### Extrait fourni
Avancées et contradictions de la gauche au Brésil

En octobre prochain, le Brésil retourne aux urnes. Les élections présidentielles sont les plus importantes (il y a aussi le renouvellement de la moitié des parlementaires au niveau fédéral et régional – les États – ainsi que celui des gouverneurs des États). Élu à la présidence en 2002, le populaire fondateur du Parti des travailleurs (PT), Luiz Inácio « Lula » da Silva, a, pendant huit ans, dominé le pays, au point où aujourd’hui, selon divers sondages, il obtient l’approbation de 80 % des Brésiliens. Presque tout le monde, même à droite, admet qu’il est le président le plus populaire de l’histoire de la république. Il serait probablement réélu facilement, mais la constitution interdit trois mandats d’affilée.

 

Dilma contre José

La candidate du PT qui veut lui succéder à la présidence, Dilma Roussef, était, il n’y a pas si longtemps, une technocrate assez peu connue. Au début de la campagne officielle qui vient de commencer, elle reste cependant en avance dans les sondages devant le principal candidat de la droite, José Serra (affilié au Parti social-démocrate brésilien, PSDB). Le PT lui-même pourrait augmenter ses mandats au Congresso (il a présentement 83 députés sur 513), devenant le premier parti politique du pays. L’élection de Dilma serait un deuxième « tremblement de terre » dans un pays où ont dominé pendant des siècles des hommes riches et blancs dans un pays pauvre et métissé.

Une campagne électorale polarisée

Dilma dispose d’un avantage important sur la droite du fait des changements qu’a connu le Brésil depuis huit ans. Le premier changement, le plus visible et le plus fondamental, est le fait que cinquante millions de Brésiliens (25 % de la population) sont sortis de la pauvreté. En effet, un vaste programme d’assistance, « Fome zero » (Zéro faim) a permis à des millions de familles de recevoir jusqu’à 200 réais par mois (environ $120 dollars). Les familles s’alimentent mieux, les enfants vont davantage à l’école et parallèlement, une certaine dignité humaine a été rétablie pour ceux et celles qui subissaient la famine et la misère se perpétuant au Brésil depuis la domination coloniale au XVIe siècle [1]. C’est, ni plus ou moins, une sorte de « révolution » qui a changé bien des choses, notamment dans le vaste Nordeste, zone de grande pauvreté, territoire des anciens esclaves africains et des communautés autochtones, pour qui le président Lula est devenu une figure quasiment mythique. Entre-temps, l’économie brésilienne connaît une embellie, qui le fait bien paraître par rapport aux pays capitalistes du Nord affectés par la crise. Parallèlement, le Brésil de Lula s’est affirmé sur la scène internationale, en articulant un faisceau d’alliances qui fait en sorte de diminuer la dépendance envers les États-Unis tout en renforçant les capacités de l’Amérique latine de s’affirmer dans le monde.

### Lignes de données
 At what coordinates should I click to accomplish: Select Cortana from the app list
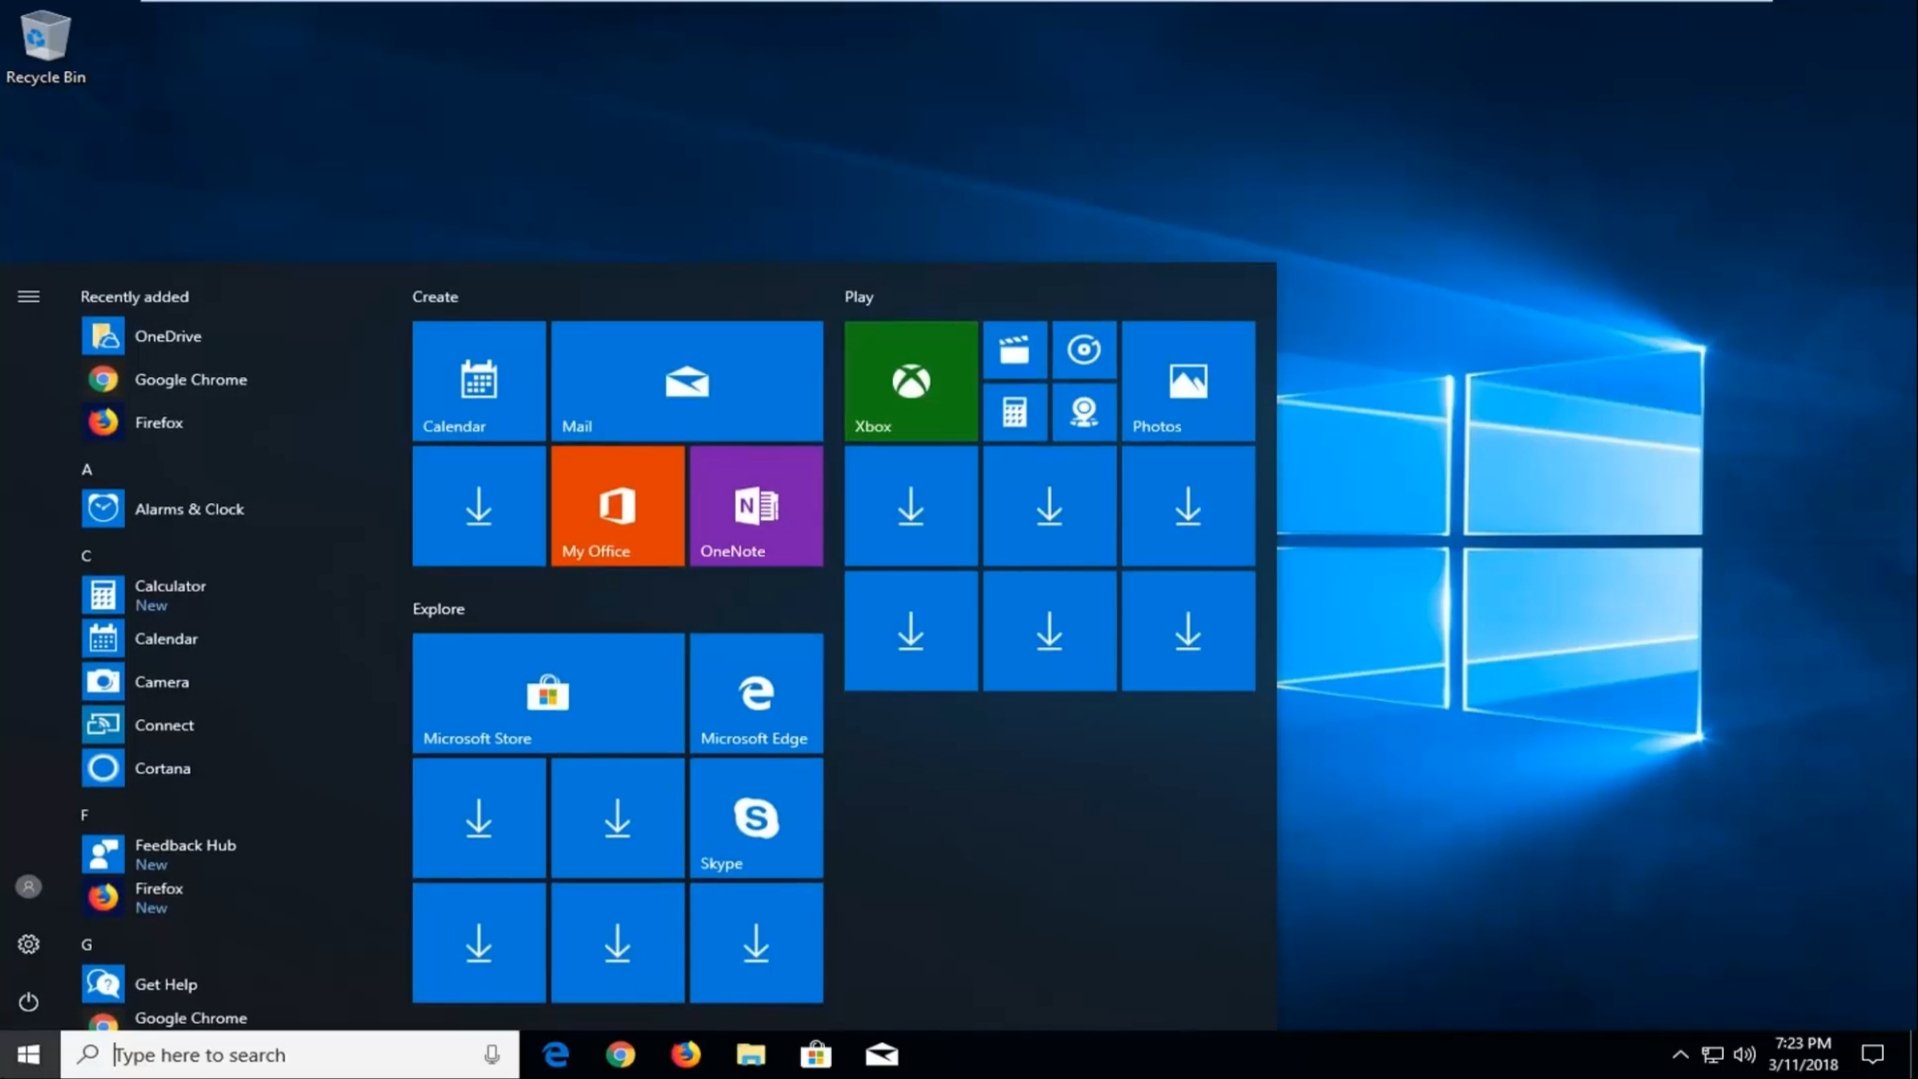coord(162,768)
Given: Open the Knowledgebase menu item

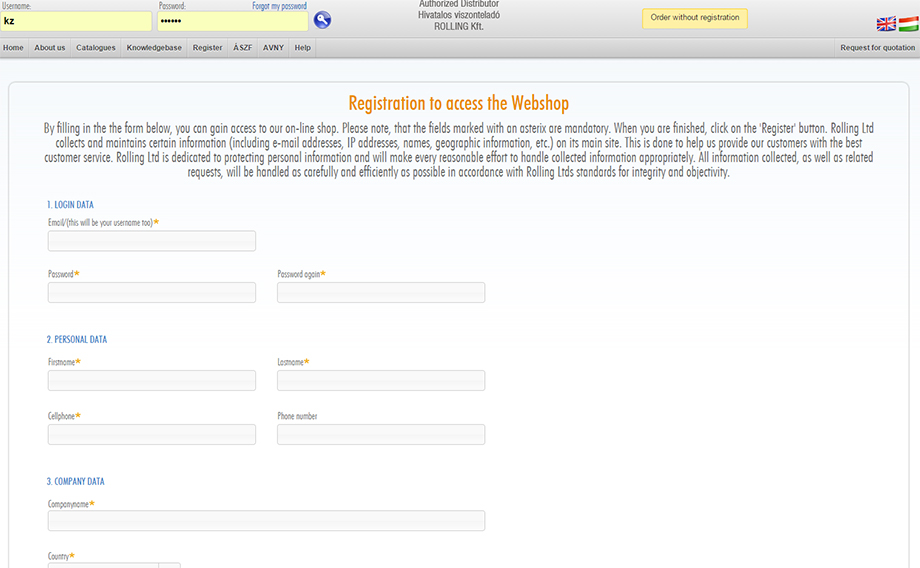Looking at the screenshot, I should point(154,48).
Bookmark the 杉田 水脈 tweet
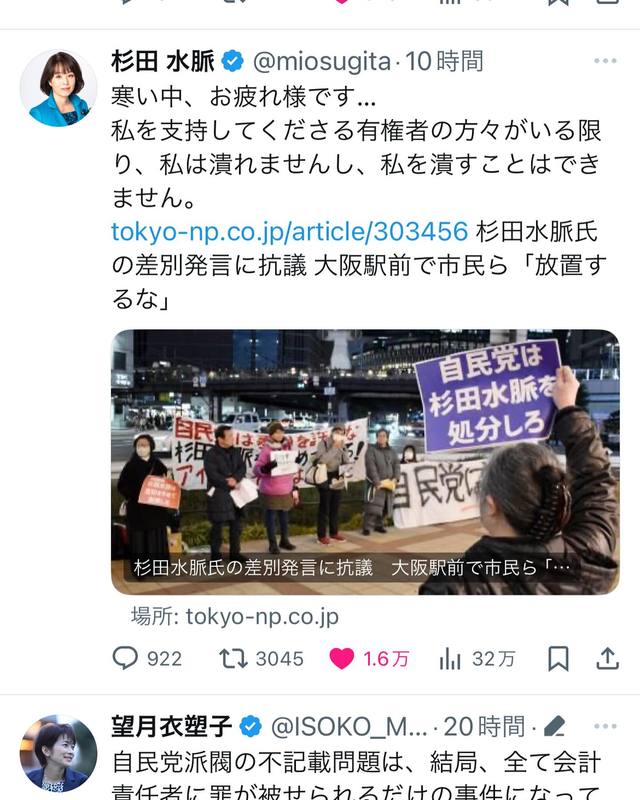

### À faire
1. D'après le texte sur la gauche au Brésil, combien de députés le PT a-t-il en ce moment au Congrès ?
2. Donnez toutes les personnes nommées dans le texte sur la gauche au Brésil.
3. Reprenez le texte sur la gauche au Brésil à la suite de sa dernière phrase.

### Réponses par tâche
1. 83 députés sur 513.

2.
- Luiz Inácio « Lula » da Silva
- Dilma Roussef
- José Serra

3.
La droite déstabilisée

Devant autant de résultats, la droite est déstabilisée. Elle tente de discréditer Dilma en rappelant son passé d’ancienne guérilléra (elle a combattu la dictature militaire les armes à la main au début des années 1970). On la traite aussi de « faire valoir » de Lula, laissant croire que le président sortant va continuer de régner « dans l’ombre ». La droite insiste aussi sur le fait que Lula a élaboré une politique internationale qui indispose Washington, non seulement en Amérique latine, mais ailleurs dans le monde où le Brésil se retrouve avec Cuba, le Venezuela, voire l’Iran, des « États voyous » selon la droite brésilienne qui adopte ainsi le langage des néoconservateurs états-uniens. Pour le moment en tout cas, ce ne sont pas arguments qui passent bien pour la majorité des Brésiliens et qui reflètent le désarroi des élites traditionnelles du pays.

Une domination séculaire remise en cause

Colonisé par les Européens il y a 500 ans, le Brésil est devenu alors le pays de l’esclavage et des plantations de sucre, de café et de cacao, raconté si merveilleusement par le génial Jorge Amado. Les maîtres étaient les maîtres, génération après génération, dans des enclaves urbaines tournées vers l’Europe et plus tard, les États-Unis. Les dominés se révoltaient régulièrement, mais la violence extrême des dominants les remettait à « leur place », comme ce coup d’état militaire de 1964 qui a élaboré une dictature « efficace » sévissant pendant plus de 20 ans. Au centre de ce dispositif se retrouvent plusieurs registres de pouvoir. Le premier registre est évidemment économique. Le Brésil, encore aujourd’hui, demeure le pays le plus inégalitaire au monde : à peine 1 % de la population concentre 50 % des richesses. Les quartiers riches des grandes villes, véritables « forteresses » médiévales, emmurées et protégées par des armées privées, se retrouvent devant les fameuses favelas (bidonvilles) où s’entassent, dans des conditions misérables, des millions de pauvres urbains qui fuient la famine structurelle du monde paysan.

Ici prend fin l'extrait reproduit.